Had [another] an argument with my 12YO this morning (Pokey).  I guess all these prego hormones and her pre-teen hormones are really taking a toll on the both of us.
She cried in her room last night, because "all we do is fight".  
YES I FELT HORRIBLE FOR THIS
So this morning, as usual we're running late and girl has absolutely NO SENSE OF URGENCY.
So I'm trying not to yell and be a crazy mother, without much success.
Long story short, we missed the  bus and on the way to school we're fussing about something and she wacks my arm. I was like WTH?!?!
lol
She knew she'd messed up then, I grounded her and she fussed some more.
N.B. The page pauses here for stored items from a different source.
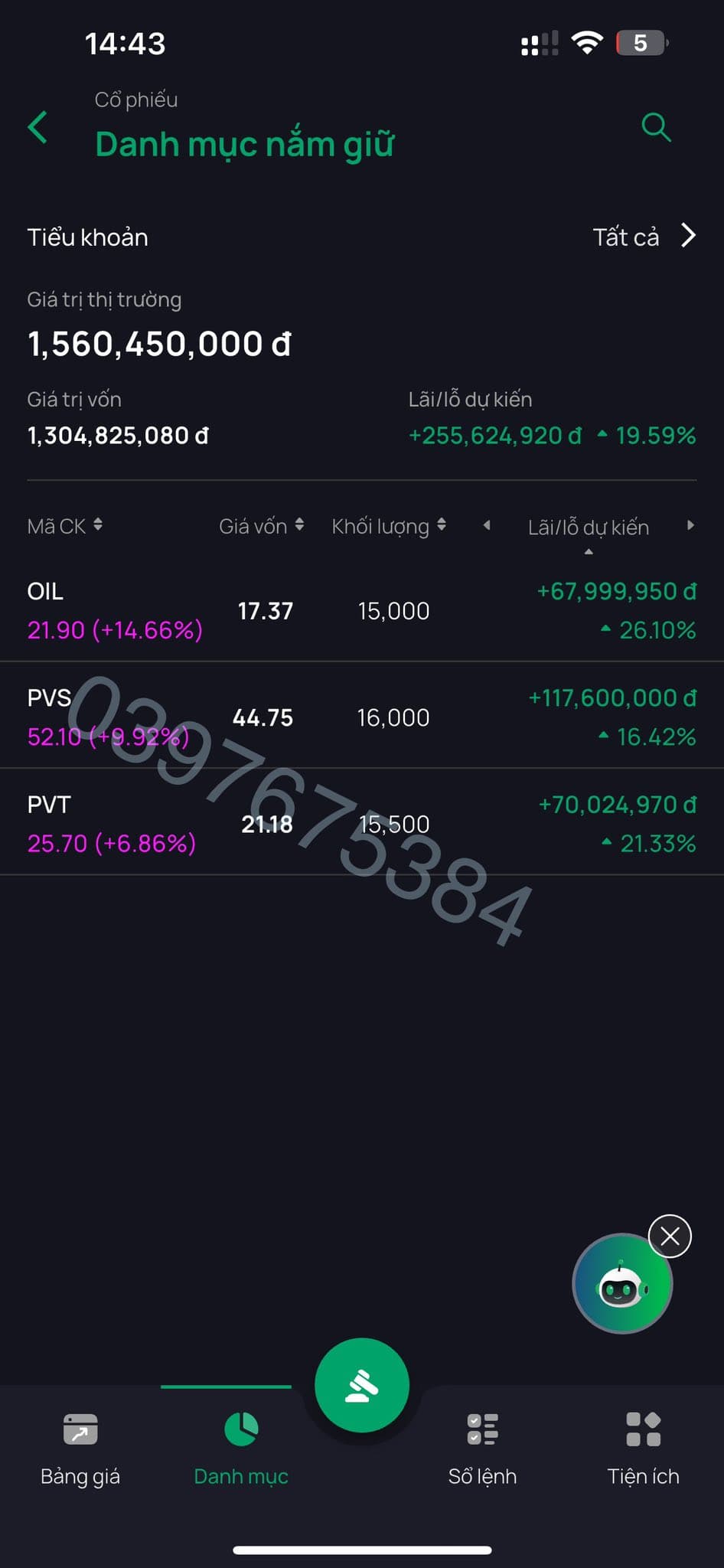Tap the back arrow icon
The height and width of the screenshot is (1568, 724).
coord(38,127)
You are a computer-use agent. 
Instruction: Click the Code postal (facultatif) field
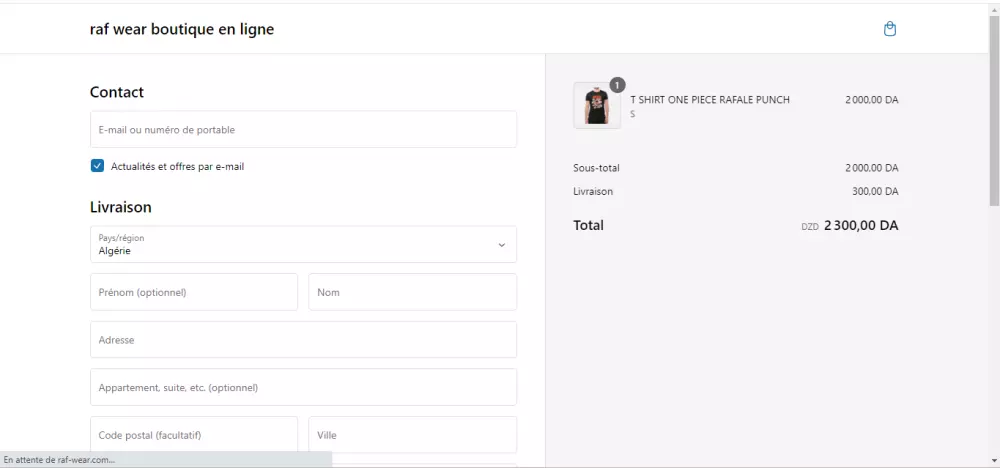point(194,435)
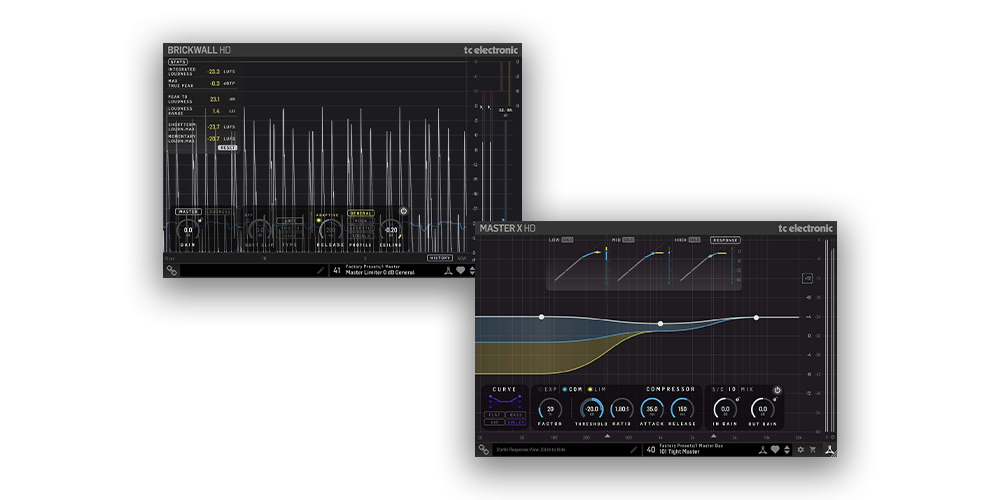This screenshot has width=1000, height=500.
Task: Click the Brickwall HD chain link icon
Action: [172, 270]
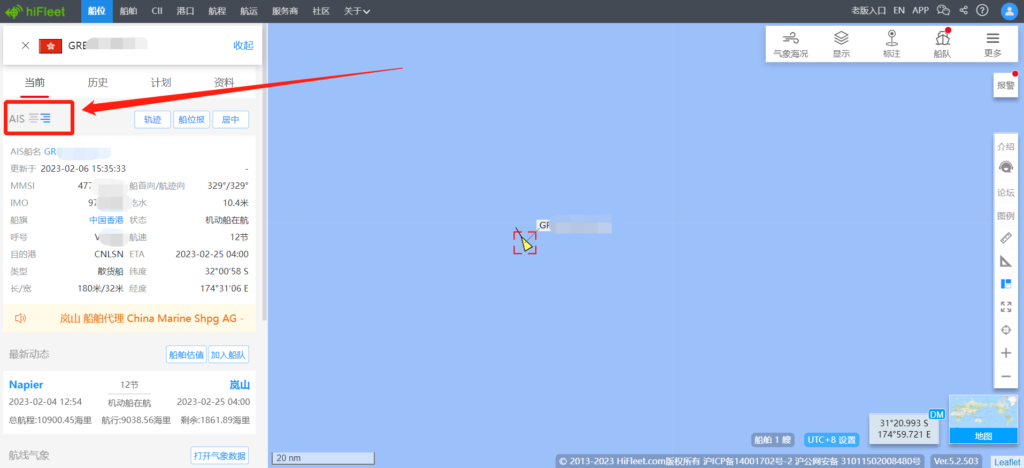Switch AIS panel to detailed list view
Image resolution: width=1024 pixels, height=468 pixels.
(x=45, y=118)

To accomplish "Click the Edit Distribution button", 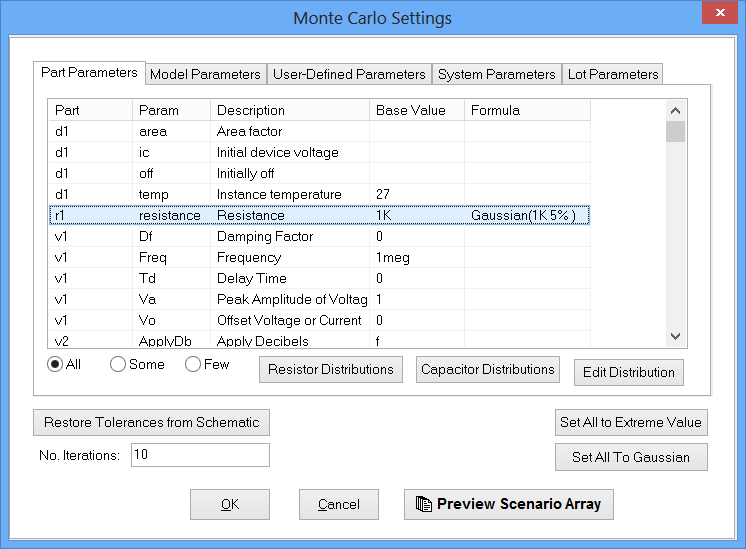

So in the end, she said kind of under her breath that she "hates parents".  So what does MB do, yes without thinking.. I begin to get upset, cant help but think about Mama MB and how many times I probably said something stupid like that to her and now... she's gone now.
So me, being an uncontrollable psycho ... I said...  
"Well, one day you'll wake up and you won't have parents... and by then you may be a parent.. or not.. then you have no worries."


INSTANT REGRET!!

Not only am I suffering inside that I miss my Mama MB, but my own daughter "hates parents" 

Keep in mind, I know it's not true and she was just being a kid..

Lord I wish I'd not said those words this morning.

Needless to say, I cried half way to work, lol ..

Parenting man, it's hard sometimes.

-Hanging in there.

Monday, February 1, 2016

Prego with Twins






This is the worst pregnancy I've had so far.  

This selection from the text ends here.